Escaping natural gas was first detected on the Hall acreage in 1908. Drilling for oil was carried out in 1922. No viable oil or gas fields resulted.

Around 1921, the Sidmouth train station opened immediately north of the east bank ferry landing, although an unofficial flag stop appears to have existed for at least five years, as did one at 21 Mile. The Canadian Pacific Railway (CP) sought a unique name for the station. However, "Hall" frequently appeared within station names on the network. When slips of paper containing alternatives were dropped into a hat, "Sidmouth" was the name drawn out.

Whereas R. Armstrong specified his address as Crawford Creek in 1915, by 1921, he used Sidmouth instead.
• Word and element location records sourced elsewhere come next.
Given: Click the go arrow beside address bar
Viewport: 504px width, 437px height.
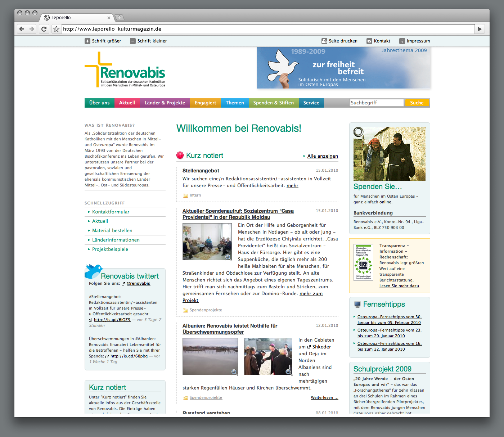Looking at the screenshot, I should pyautogui.click(x=480, y=29).

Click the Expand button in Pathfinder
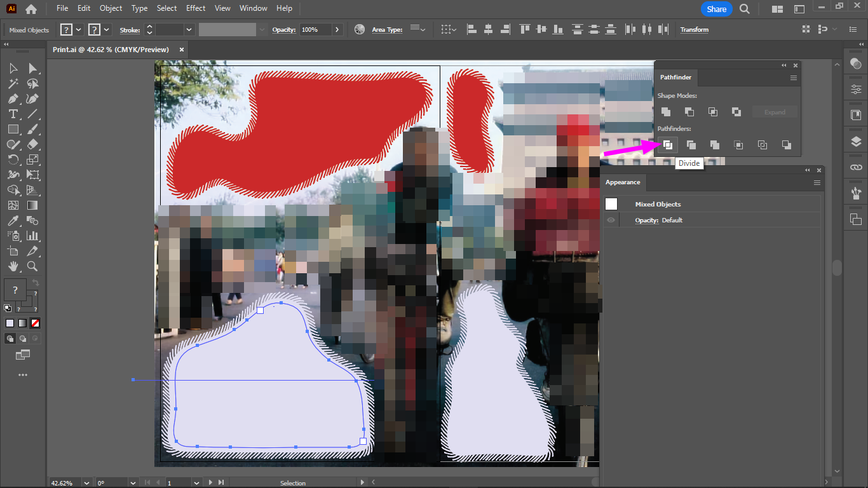click(775, 111)
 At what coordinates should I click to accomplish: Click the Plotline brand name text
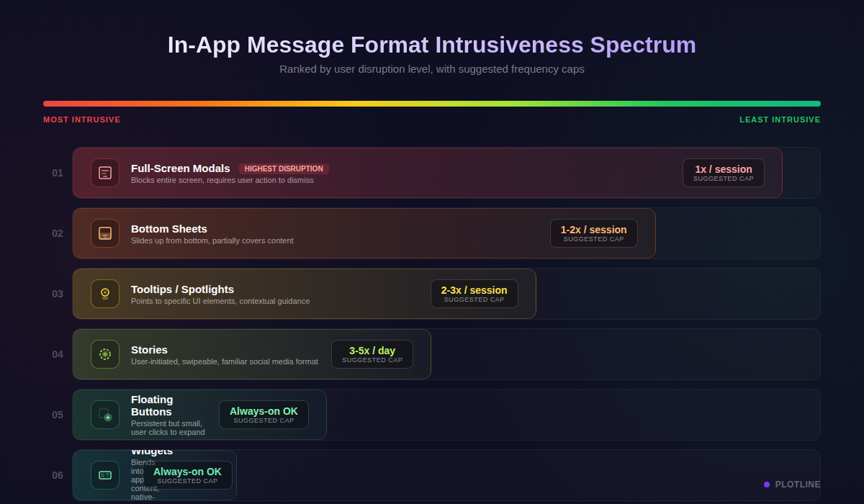(x=798, y=485)
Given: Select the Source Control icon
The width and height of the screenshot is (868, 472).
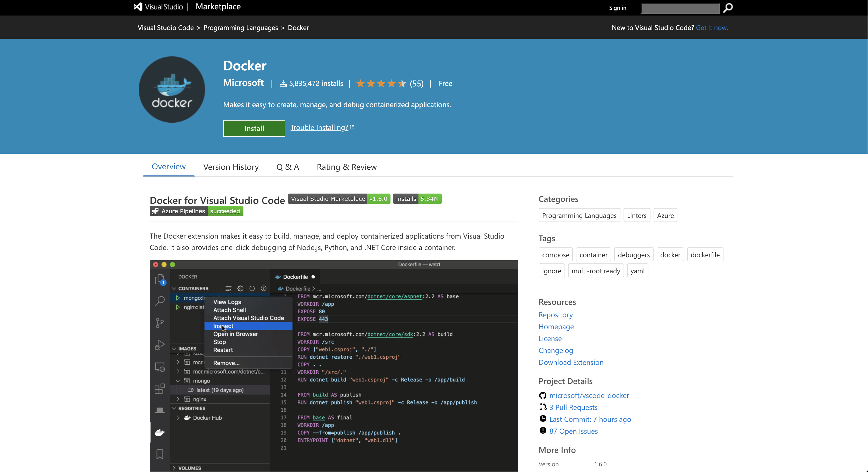Looking at the screenshot, I should (160, 323).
For vital statistics purposes, Hall's Landing was not listed after 1930. Sidmouth became the address for all local residents. Opening on the western shore, the Sidmouth post office existed 1927–1966. Across the river in Sidmouth east, a small community hall stood, and a small general store operated 1928–1948. In 1928, a gasoline pump was installed on the west shore of the 24-Mile ferry to serve the increasing vehicular traffic.

The east side of the river never progressed beyond subsistence farming. Lawrence Boutillier ran a small sawmill at Crawford Creek 1924–1933. In 1929, the Crawford Creek school closed but reopened in 1937. The building was a small log structure, with a well and two outhouses nearby.
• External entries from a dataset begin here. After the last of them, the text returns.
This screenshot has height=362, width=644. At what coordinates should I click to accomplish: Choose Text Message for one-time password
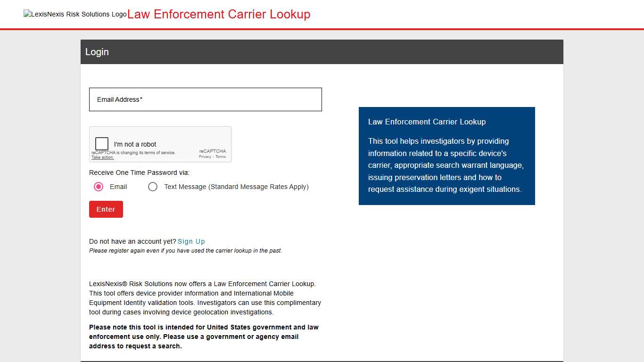[x=153, y=187]
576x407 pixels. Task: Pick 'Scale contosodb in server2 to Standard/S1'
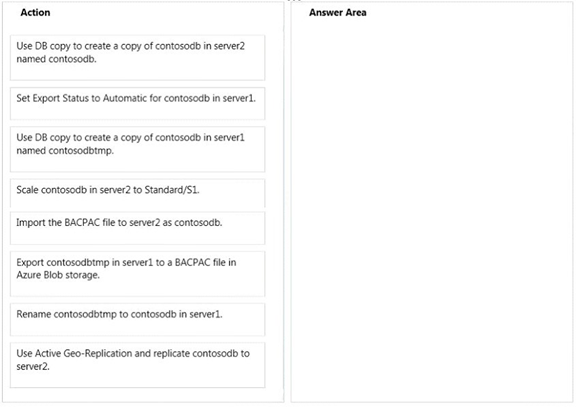(x=137, y=194)
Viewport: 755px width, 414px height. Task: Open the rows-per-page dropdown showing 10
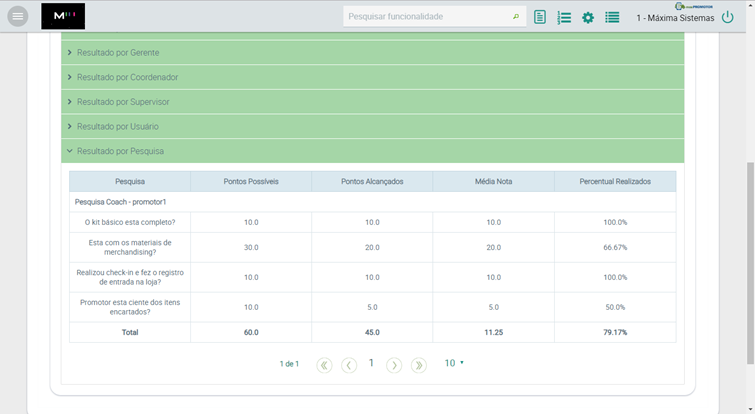pos(454,363)
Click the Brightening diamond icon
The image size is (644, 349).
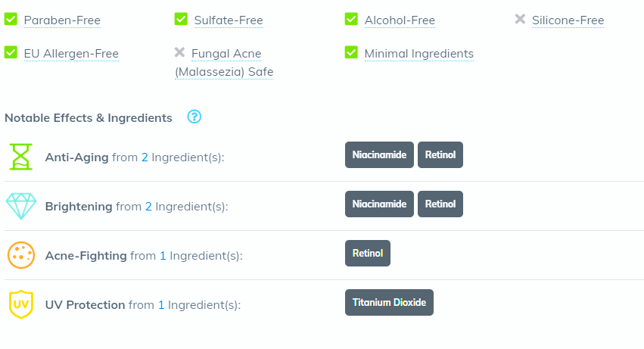pyautogui.click(x=21, y=206)
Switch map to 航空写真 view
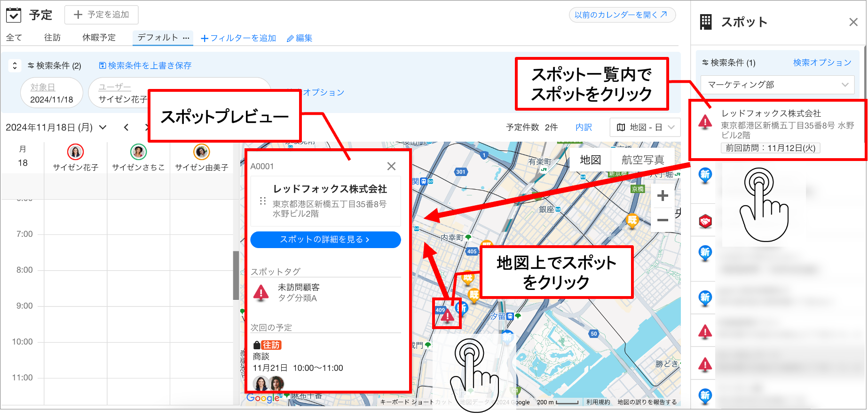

In 1940, CP installed a spur into the Columbia River timber pole yard at Sidmouth. In 1945, the three schools closed, and a school bus took the children to Arrowhead. In 1948, a general store opened on the west shore. After a while its Shell pump became the only pump between Revelstoke and Nakusp. That June, the extreme flooding temporarily submerged farms.

In 1952, the Celgar Corp. bought the seasonal Columbia River sawmill at Sidmouth. The next year, a new community hall was built on the west shore. In 1954, the mill closed. The next year, the church building was completed on the west shore.
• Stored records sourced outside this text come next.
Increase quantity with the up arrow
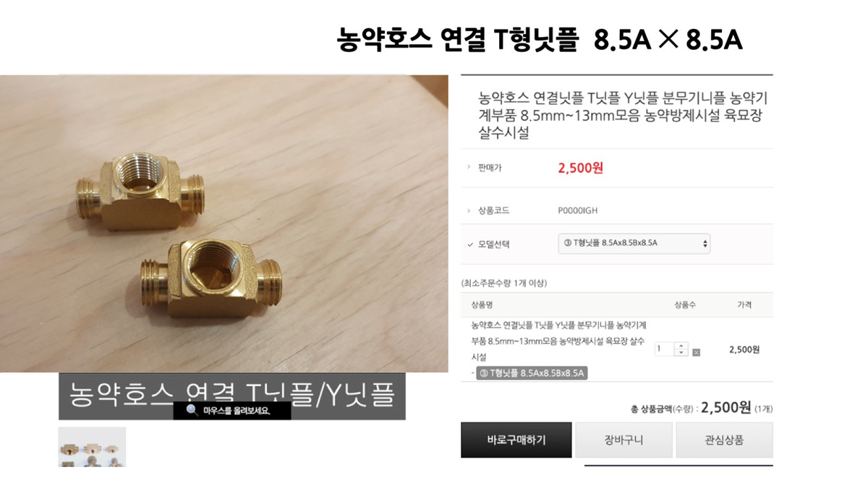868x488 pixels. tap(681, 346)
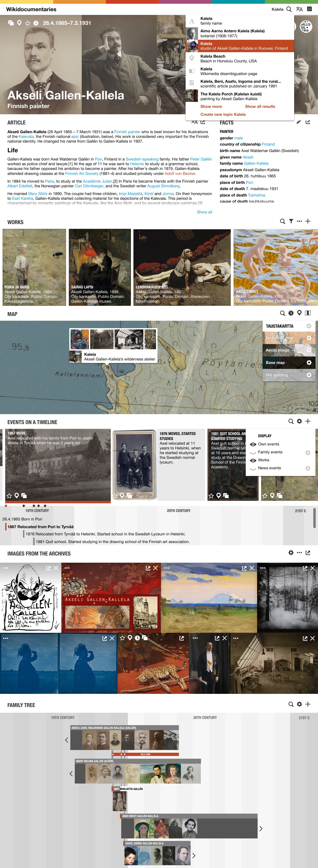The image size is (318, 868).
Task: Click Show all to expand the article
Action: [204, 212]
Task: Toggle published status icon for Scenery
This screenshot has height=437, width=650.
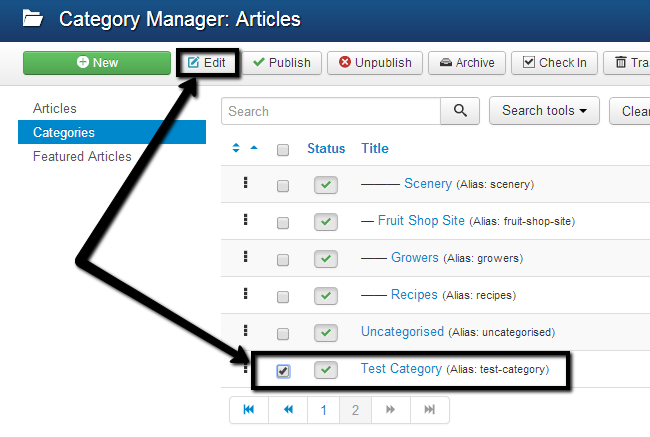Action: click(325, 185)
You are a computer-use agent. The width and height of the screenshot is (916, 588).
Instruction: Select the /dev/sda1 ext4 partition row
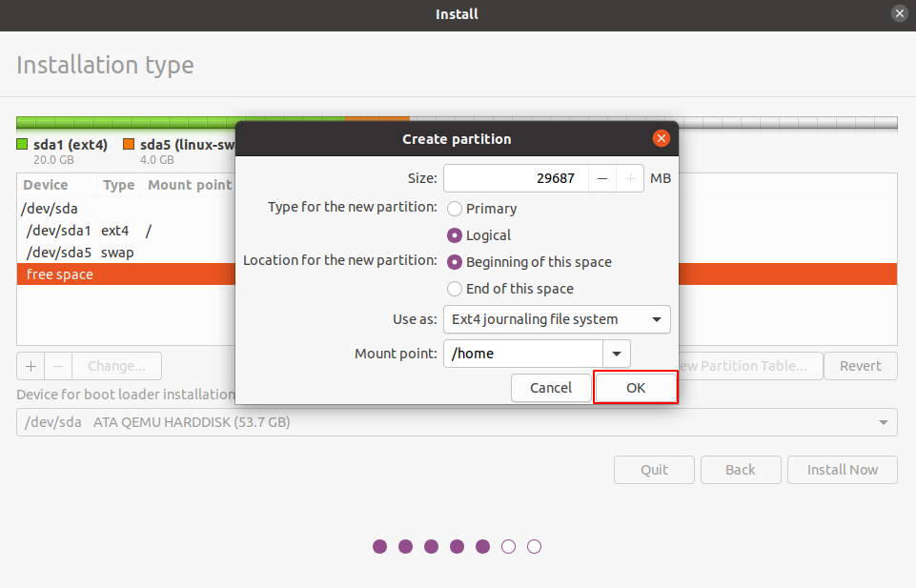[124, 230]
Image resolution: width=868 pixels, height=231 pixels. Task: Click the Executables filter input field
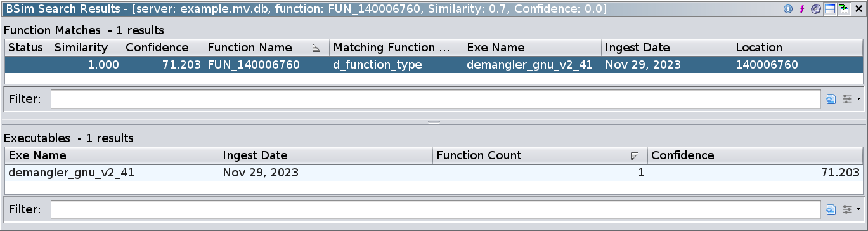click(436, 209)
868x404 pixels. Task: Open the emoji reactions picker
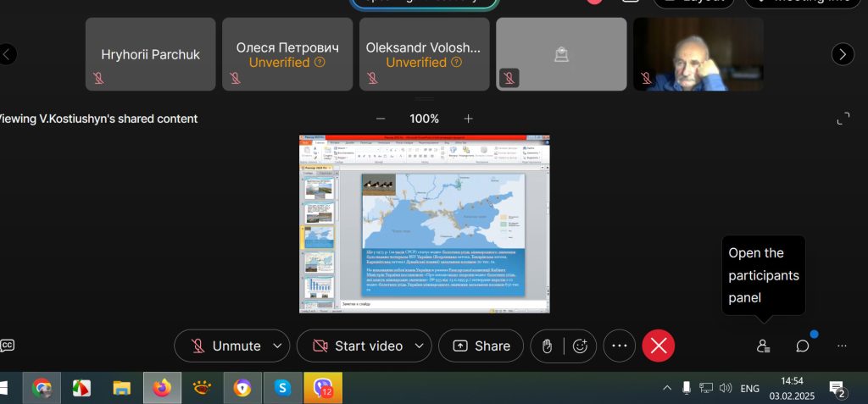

By 1961, only 15 households remained in the area. That year, Mrs. Violet Hall (widow of Noah) voiced her frustration that the proposed dam would put their home and years of hard work under 30 ft of water. Over the following years, the trees and buildings that were removed were largely torched. The fairness of compensation was questioned by residents. In 1968, the rising reservoir for the Keenleyside Dam permanently ended the community.

==Roads==
By 1899, the north–south road on the west shore stretched 6 mi. By 1902, the local roads extended 4 mi through the community, which enabled 10 farmers to transport their produce to the shore.

By 1914, roading comprised 7 mi northward and 5 mi locally. In 1920, the eastern ferry dock was connected to Arrowhead by a winding road along the rock bluffs, unlike the straight train track along the shore.

In 1923/24, the 12-Mile ferry was installed and the road southward from Revelstoke connected with the one northward from Hall's Landing.

In 1968, the rising reservoir submerged the area and roads. The next year, the new Revelstoke–Shelter Bay highway, which lies wholly on the west shore of the river, was completed. Only a western stub of the Sidmouth Road connects to the highway.

==Ferry==
Rowboats would have been used initially. In 1903, the Hall brothers built a small steamboat, the first of a series they owned, which plied the northern part of the lake. In 1912, the government toll-free cross river ferry was established, but this was initially a rowboat. In 1914, a new wharf was built at Hall's Landing primarily to handle shipments to Arrowhead. In 1917 a scow was installed, which was guided by cables.

In 1923, a six-vehicle capacity reaction ferry, with an auxiliary gasoline engine, was built to replace the hand powered one.

In 1932, a charge was introduced for nighttime, Sunday, and holiday service. In the 1934–35 winter, the old barge which had become unsafe was replaced. In the 1937–38 new towers, foundations, anchor blocks and overhead cable were installed. In January 1950, the ferry sank after being punctured by ice. In 1950–51, a surplus steel barge (1949) was relocated from Arrow Park.

In 1966–67, the east dock, which had been damaged by high water, was rebuilt. Reduced current from the rising reservoir caused the channel to prematurely freeze over. Consequently, in January 1969, the Shelter Bay–Galena Bay ferry commencement ended the 24-Mile one.